The compilation surveys and summarizes such diverse yet related branches of social science as biology, archaeology, anthropology, genetics, linguistics, art, folklore, psychology, and includes techniques of field study and applied anthropology in medicine, government, etc. It is undeniably a useful source and reference book. But it is most instructive and important as the current methodological guide of the professional anthropologists, disclosing in detail how these scholars systematically approach the basic problems in the study of ancient society and primitive life.

These contributors display a wide variety of nuances in their specific procedures and have many unresolved differences among themselves on this or that aspect of their specialties. This is normal and fruitful. But, with rare exceptions, they resist any consistently evolutionary method of thought or materialist interpretation of history. This throws them into opposition not only to Marxist historical materialism but to the founders of their own science, the classical school of the nineteenth century.

This represents a profound theoretical reversal in the historical development of anthropology and therefore merits serious examination. One virtue of the Wenner-Gren compilation is that it provides in a single volume abundant materials for such a study.

It makes clear how sharp is the break between the nineteenth century and twentieth century schools of anthropology, in that the second stage stands today in avowed opposition to the premises of the first. It further illustrates the specific nature of the differences separating them.

Since we are dealing with the history of this branch of science over the past 100 years, it is necessary to go back to its beginnings to get at the roots and reasons for this sharp division and reversal.

Birth Pangs

Anthropology, like everything else in this world, was born in and through struggle. It emerged as a branch of science about 100 years ago through a series of colossal battles fought to a finish against religious dogmas and petrified ideas.

The first major dispute centered on the antiquity of mankind.
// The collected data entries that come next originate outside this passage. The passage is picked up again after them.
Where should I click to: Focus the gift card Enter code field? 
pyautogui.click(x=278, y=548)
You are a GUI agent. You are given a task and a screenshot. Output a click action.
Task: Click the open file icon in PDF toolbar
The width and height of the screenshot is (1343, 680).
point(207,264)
Theologians had established the duration of humanity in accord with the Bible at some 6,000 years. Even the great French biologist Cuvier adhered to this orthodox view and argued that fossilized bones of men antedating this time did not exist. However, another Frenchman, Boucher de Perthes, exploded this prejudice by his discoveries of ancient stone axes in French deposits which paleontological evidence proved to be much older. His book, however, published in 1846, demonstrating that fossil men and their tools dated back tens of thousands of years, was greeted with skepticism and scorn.

Continued discoveries of ancient human fossils and tools soon settled this question beyond dispute. Today, through the findings of paleontology and archaeology, such relics of ancient humanity have been chronologically arranged in time sequences which thrust back the age of mankind to a million years or more. Mysticism in this field was figuratively crushed by the material weight of the bones and stones of ancient humanity.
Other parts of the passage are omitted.